Friday, September 27, 2013

A Lo-Res Reflection

I’m looking at a woman. Stretched on a bed. Struggling towards pleasure like a woman in labour freeing her body of the dreadful progeny trapped inside it. And here is the veil of grain, of filter, of technology. Always keeping me at a distance from the viscera of the act. A taste of an impossible intimacy. Underscoring of its impossibility and yet, still, jouissance of reaching for it.
I am circling this object of desire, aspect after aspect; not her body, her skin, her sweat or the musk of her cunt, but the knowledge of her, turned inside out and made porous by my desire. I will never get inside her, no matter how many orifices I penetrate. But that doesn’t subdue my desire to try.

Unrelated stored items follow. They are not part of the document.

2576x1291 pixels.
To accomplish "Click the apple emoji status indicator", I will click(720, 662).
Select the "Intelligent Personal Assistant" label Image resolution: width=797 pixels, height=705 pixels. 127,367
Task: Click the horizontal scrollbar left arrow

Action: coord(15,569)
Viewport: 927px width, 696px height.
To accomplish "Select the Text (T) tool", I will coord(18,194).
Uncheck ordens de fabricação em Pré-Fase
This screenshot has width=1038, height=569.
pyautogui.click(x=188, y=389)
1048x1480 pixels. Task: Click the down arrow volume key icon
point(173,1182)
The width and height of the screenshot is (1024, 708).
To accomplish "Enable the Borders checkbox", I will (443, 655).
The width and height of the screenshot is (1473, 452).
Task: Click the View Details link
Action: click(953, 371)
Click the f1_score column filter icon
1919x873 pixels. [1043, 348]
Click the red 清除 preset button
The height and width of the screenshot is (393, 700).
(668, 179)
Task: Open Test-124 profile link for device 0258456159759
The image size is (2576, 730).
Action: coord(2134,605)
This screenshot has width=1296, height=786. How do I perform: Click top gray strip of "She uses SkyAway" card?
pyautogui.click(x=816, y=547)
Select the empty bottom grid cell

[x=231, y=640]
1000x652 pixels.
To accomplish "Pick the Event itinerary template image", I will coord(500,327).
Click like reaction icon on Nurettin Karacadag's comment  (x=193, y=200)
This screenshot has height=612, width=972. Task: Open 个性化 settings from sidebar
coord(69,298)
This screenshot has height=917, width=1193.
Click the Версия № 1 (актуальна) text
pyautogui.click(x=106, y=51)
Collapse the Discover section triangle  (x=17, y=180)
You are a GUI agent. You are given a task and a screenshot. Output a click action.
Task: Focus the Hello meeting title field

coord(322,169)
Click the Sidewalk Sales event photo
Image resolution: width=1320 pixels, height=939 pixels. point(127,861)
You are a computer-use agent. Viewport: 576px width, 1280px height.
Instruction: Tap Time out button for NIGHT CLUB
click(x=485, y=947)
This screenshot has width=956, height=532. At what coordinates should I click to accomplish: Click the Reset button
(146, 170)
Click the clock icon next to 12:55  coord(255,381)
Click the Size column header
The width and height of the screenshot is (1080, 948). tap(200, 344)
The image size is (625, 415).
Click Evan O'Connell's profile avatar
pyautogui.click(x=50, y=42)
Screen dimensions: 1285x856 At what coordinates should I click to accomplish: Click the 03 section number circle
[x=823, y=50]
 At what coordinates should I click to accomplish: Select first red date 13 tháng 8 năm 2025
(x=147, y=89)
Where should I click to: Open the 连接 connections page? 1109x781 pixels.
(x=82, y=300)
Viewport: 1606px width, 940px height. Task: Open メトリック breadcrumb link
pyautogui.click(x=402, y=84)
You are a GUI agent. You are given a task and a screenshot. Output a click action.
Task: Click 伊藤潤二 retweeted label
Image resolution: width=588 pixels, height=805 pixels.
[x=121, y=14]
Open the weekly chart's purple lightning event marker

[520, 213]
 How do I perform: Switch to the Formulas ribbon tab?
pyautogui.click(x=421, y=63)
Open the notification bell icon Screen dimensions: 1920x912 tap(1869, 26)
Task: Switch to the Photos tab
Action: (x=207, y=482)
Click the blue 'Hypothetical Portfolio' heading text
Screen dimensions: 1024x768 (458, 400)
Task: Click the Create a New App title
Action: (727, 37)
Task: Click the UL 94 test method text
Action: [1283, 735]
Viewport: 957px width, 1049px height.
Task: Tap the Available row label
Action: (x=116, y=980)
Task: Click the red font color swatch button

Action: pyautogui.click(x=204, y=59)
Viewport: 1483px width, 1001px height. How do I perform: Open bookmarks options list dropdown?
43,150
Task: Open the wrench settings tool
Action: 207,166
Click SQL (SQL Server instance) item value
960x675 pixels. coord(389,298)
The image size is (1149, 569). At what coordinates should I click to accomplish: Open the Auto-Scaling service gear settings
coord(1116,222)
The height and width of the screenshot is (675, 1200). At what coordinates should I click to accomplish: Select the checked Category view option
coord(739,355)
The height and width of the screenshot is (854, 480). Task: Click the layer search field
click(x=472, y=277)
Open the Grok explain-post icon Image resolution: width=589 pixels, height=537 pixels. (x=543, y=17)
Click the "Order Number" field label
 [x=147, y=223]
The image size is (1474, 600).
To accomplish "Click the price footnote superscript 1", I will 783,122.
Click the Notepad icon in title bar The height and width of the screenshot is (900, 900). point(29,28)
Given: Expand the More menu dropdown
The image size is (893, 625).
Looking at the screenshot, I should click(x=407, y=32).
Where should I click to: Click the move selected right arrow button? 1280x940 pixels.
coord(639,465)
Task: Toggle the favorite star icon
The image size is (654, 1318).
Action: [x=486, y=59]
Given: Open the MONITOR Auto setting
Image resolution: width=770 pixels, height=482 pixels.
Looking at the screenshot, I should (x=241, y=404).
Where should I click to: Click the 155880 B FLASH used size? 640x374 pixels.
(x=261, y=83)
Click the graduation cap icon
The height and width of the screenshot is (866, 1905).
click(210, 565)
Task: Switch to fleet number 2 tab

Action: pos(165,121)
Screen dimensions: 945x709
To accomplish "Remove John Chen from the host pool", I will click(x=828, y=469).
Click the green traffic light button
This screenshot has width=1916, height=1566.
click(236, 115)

In writing on eroticism, Georges Bataille said that nakedness was a "state of communication revealing a quest for a possible continuance of being beyond the confines of the self." Here is the struggle towards that. Unadorned by mysticism or romance. The woman on the bed, the camera and me, all receivers, consumers of these intimate proofs. Here is the narrative of pleasure, fighting to get out of its skin, trapped in the violence of discontinuity, individuation as prison. In the process of reaching and failing, returning home with the consolation prize of orgasm and exhaustion.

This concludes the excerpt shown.